Promised memo says several issues sent to attorney general

TELL CITY - Perry County Council members postponed Tuesday, for a third time, action concerning the transfer of township-assessor duties to the county assessor's office.

"A memo came down," Council President Pete Franzman said, referring to guidance from state officials the council had expected to, but didn't receive in time for an April 1 meeting, "and we ran it by the county attorney. Until the attorney general issues rulings on these things, (the attorney) recommends we don't do anything."

The 13-page memorandum and an eight-page attachment are intended "to inform all assessing officials ... and other elected officials of the changes made to the law contained in (House Enrolled Act) 1001 as it relates to the elimination of elected township assessors in townships with less than 15,000 real-property parcels as of Jan. 1, 2008," an introduction explains.

Signed into law march 19, the legislation gives townships with more parcels an option to decide through referenda whether township-assessing duties should be transferred to county assessors.

In a regular council meeting March 27, two township officials sought information on that law and another that required them to surrender their real-property-assessment duties if they didn't attain a state certification by the end of last year.

The House act eliminates township-level assessment duties in small counties as of July 1.

Township trustee-assessors said for a previous story they didn't seek the certification because they would have had to attend a week-long class, time they said they couldn't afford to take from other responsibilities.

The township officials retained personal-property-assessment responsibilities until the July 1 phase-out, and questions remained about how much of their annual budgets they should retain.

The memo council members expected was provided April 1, but well after their 8 a.m. meeting that day. In several places throughout the accompanying attachment, the state Department of Local Government Finance notes issues relevant to the transition weren't addressed in the legislation, and department officials were seeking legal opinions from the Indiana Attorney General.

The council approved a motion to take no action on agenda items concerning the reduction of township budgets until those opinions are provided.

"I guess we're in limbo until we get a determination," Franzman said.

County Assessor Mendy Ward said forms for collecting personal-property information had been mailed out by her office, but township assessors can help residents of their districts complete them, if they wished.

"This has been a big mess," said Union Township's Betty Labhart. "It should have been business as usual until July 1; that's how other counties are doing it."

"The new law wasn't a courteous way to treat the trustee-assessors," Franzman said. "I do want to thank you for working with us, and not hanging us. It's been, and there's no other way to say it, a fiasco."

Anderson Township Trustee Becky Hagedorn corrected a statement she made at the previous meeting, saying she had gone back and checked her travel records after telling the council personal-property assessments consumed 80 percent of her duties, with the remainder of her time devoted to real-property work. For last year, "it was more like 95 and 5 (percent)," she said.

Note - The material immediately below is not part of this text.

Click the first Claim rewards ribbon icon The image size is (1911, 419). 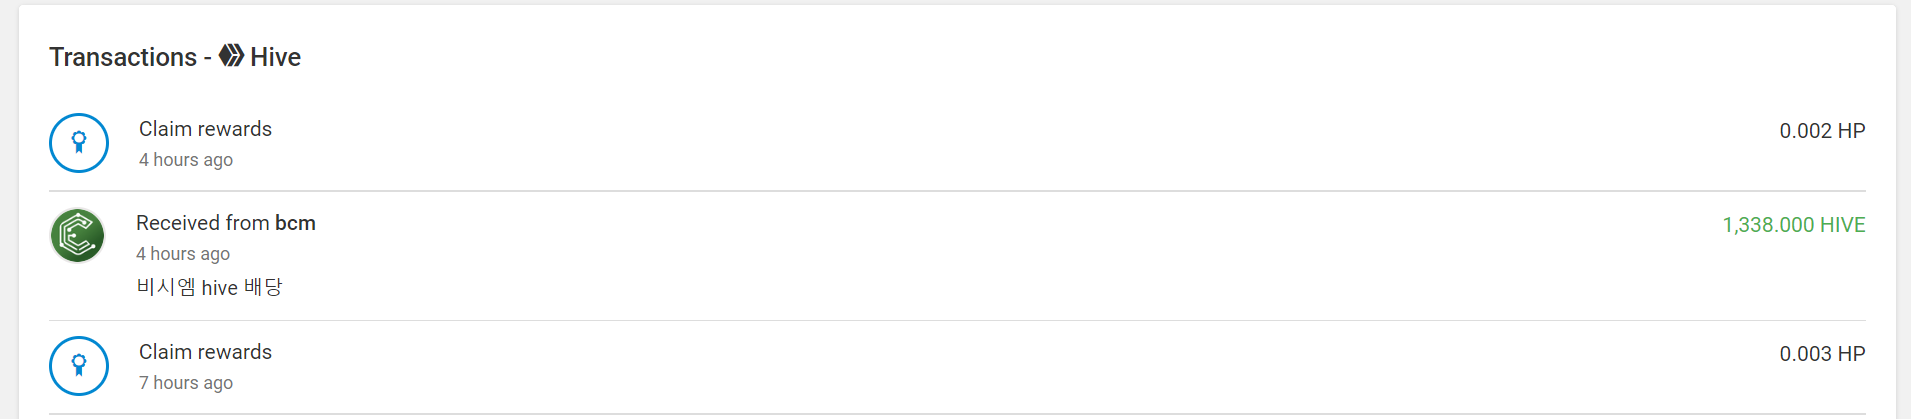click(79, 143)
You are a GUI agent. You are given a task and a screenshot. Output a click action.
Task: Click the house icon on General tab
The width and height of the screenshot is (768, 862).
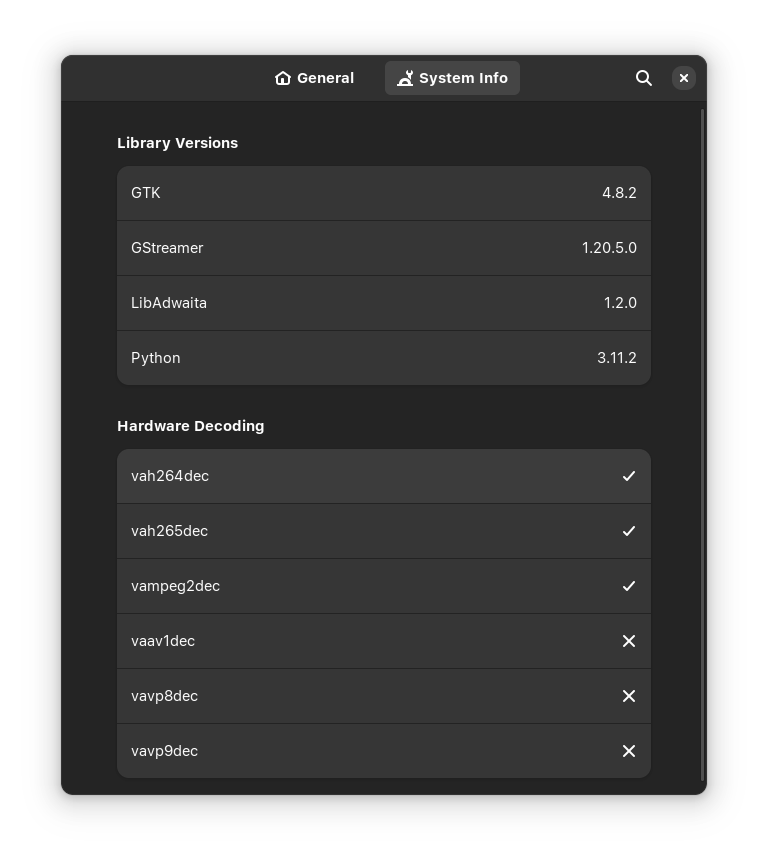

The council had voted previously to add a part-time position in Ward's office to help with her increasing role. Funding for it was to come by reducing the township budgets and redirecting the money to the assessor's office.

Since the council remained unable to do that until the attorney general's office provides guidance, they approved a transfer of $2,400 within the assessor's budget and an additional appropriation of $2,400. Ward said that $4,800 should suffice for the time being.